### [Dataset content]
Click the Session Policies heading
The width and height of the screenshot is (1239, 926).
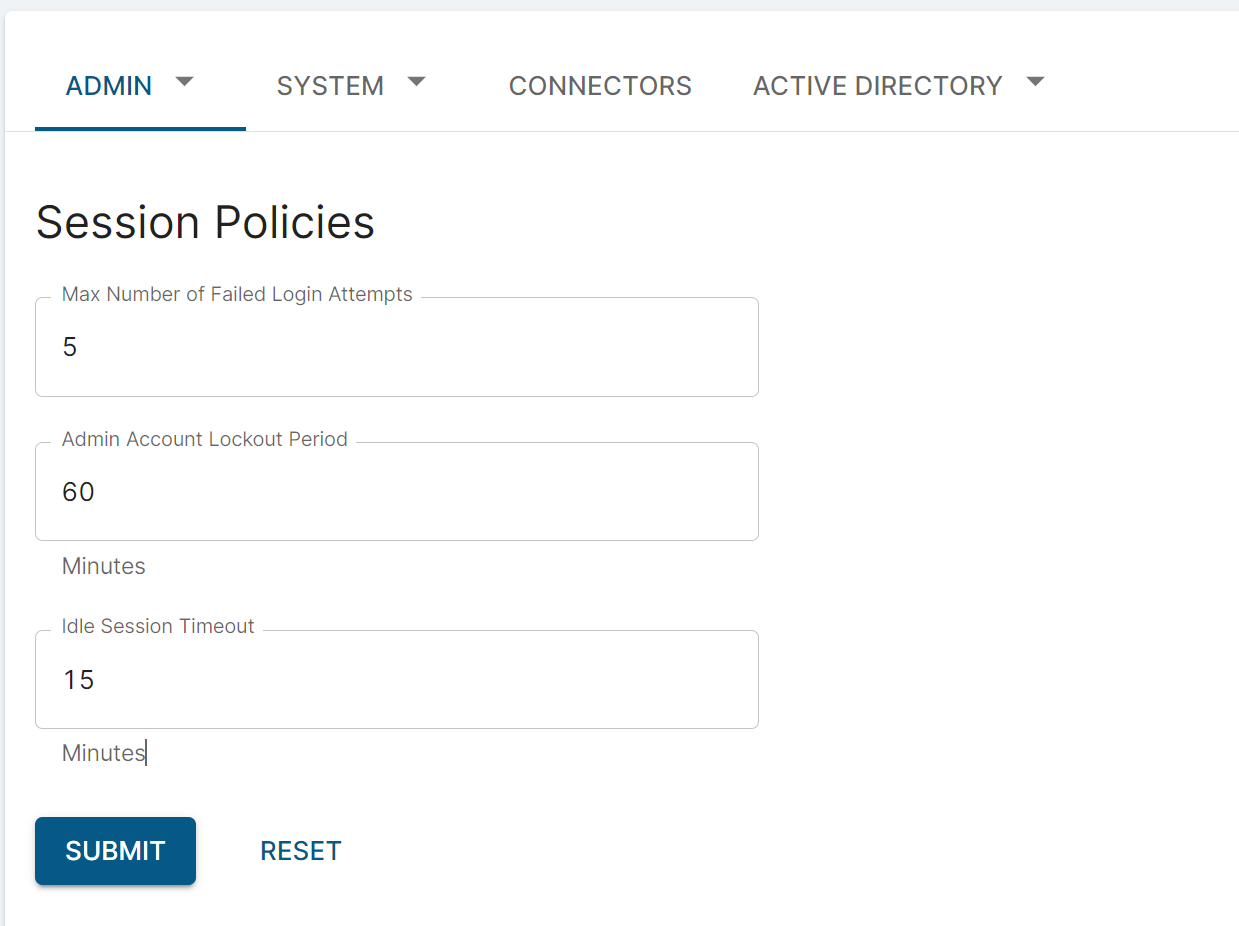coord(205,222)
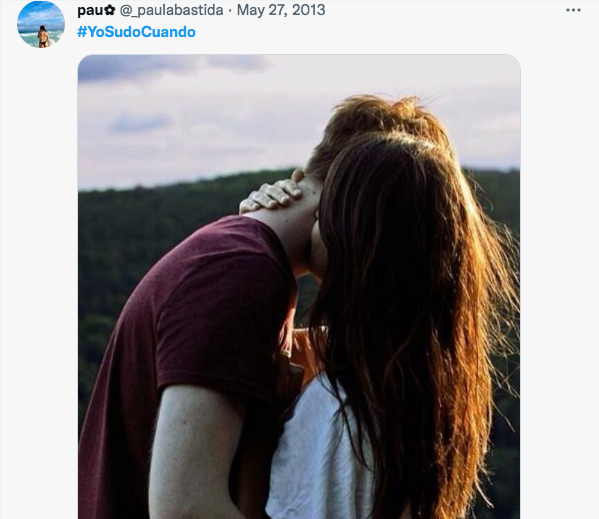This screenshot has height=519, width=599.
Task: Open the @_paulabastida profile handle
Action: click(x=172, y=10)
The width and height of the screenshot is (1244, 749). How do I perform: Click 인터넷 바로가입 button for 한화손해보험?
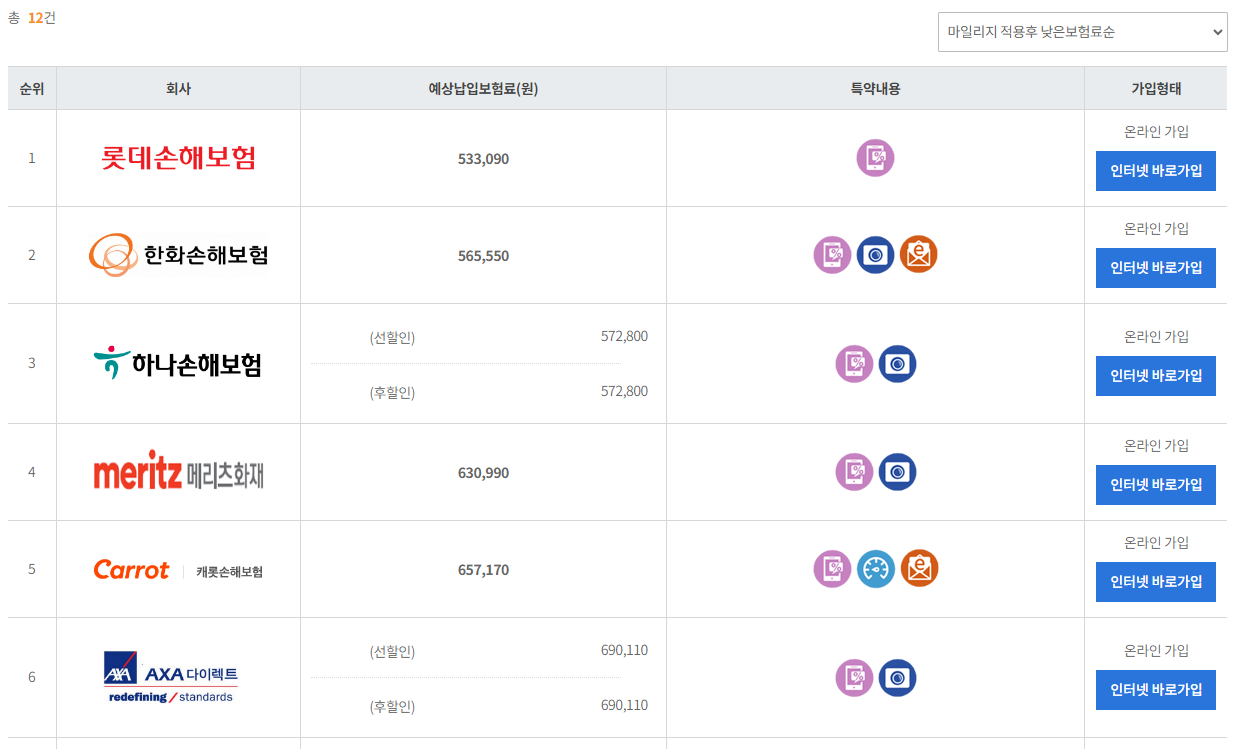pos(1156,268)
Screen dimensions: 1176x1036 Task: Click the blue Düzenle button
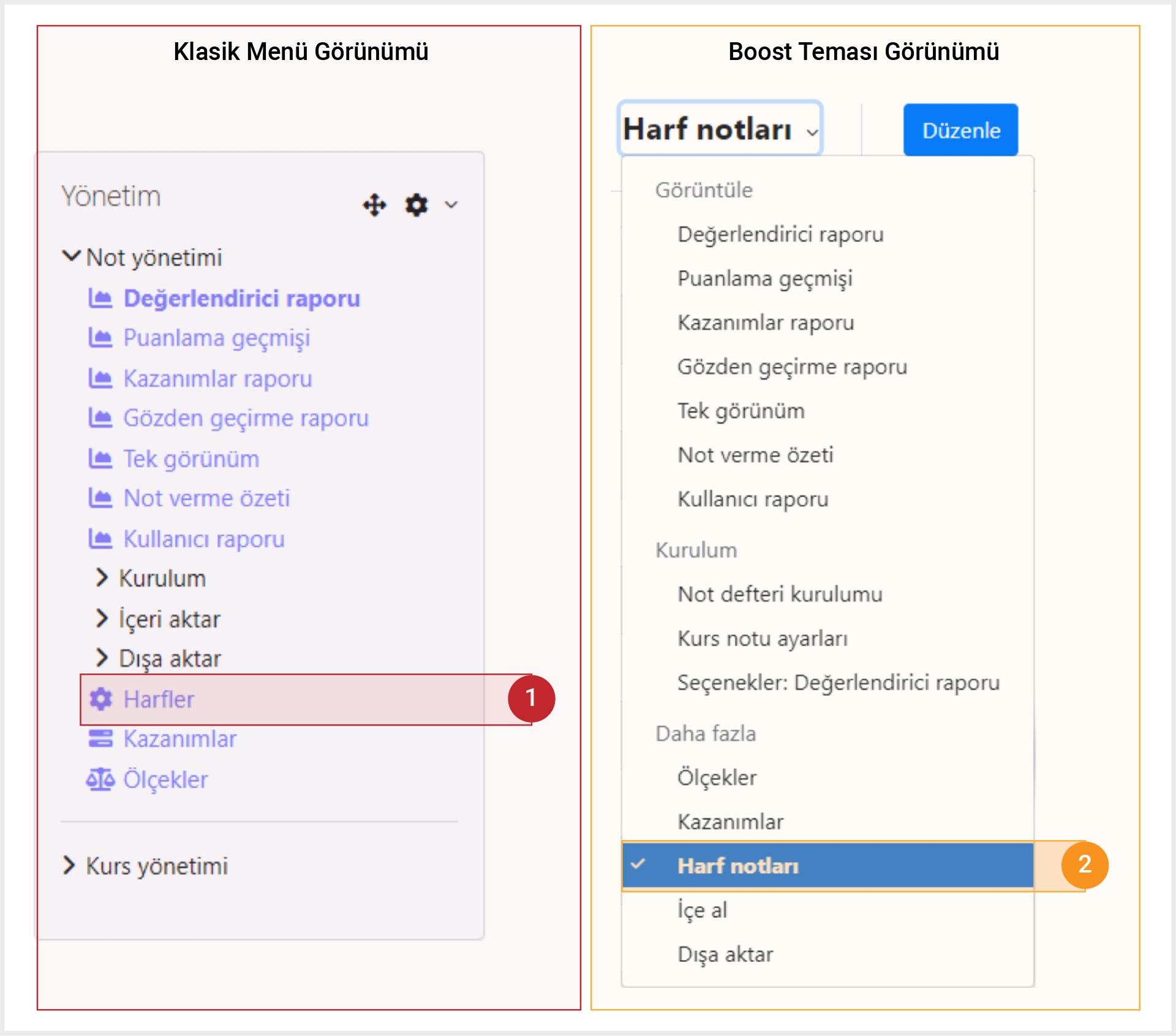[960, 130]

### [What to work on]
From the line containing "The width and height of the screenshot is (1239, 926)." through the last line of the data above, write out every line word for word, and nothing else. Do not include the pictures.

### [Reply to the exercise]
The width and height of the screenshot is (1239, 926).
coord(205,222)
This screenshot has height=519, width=599.
Task: Open the @_paulabastida profile handle
Action: click(x=172, y=10)
The width and height of the screenshot is (1244, 749). How do I perform: Click 인터넷 바로가입 button for 한화손해보험?
pos(1156,268)
Screen dimensions: 1176x1036 Task: Click the blue Düzenle button
[960, 130]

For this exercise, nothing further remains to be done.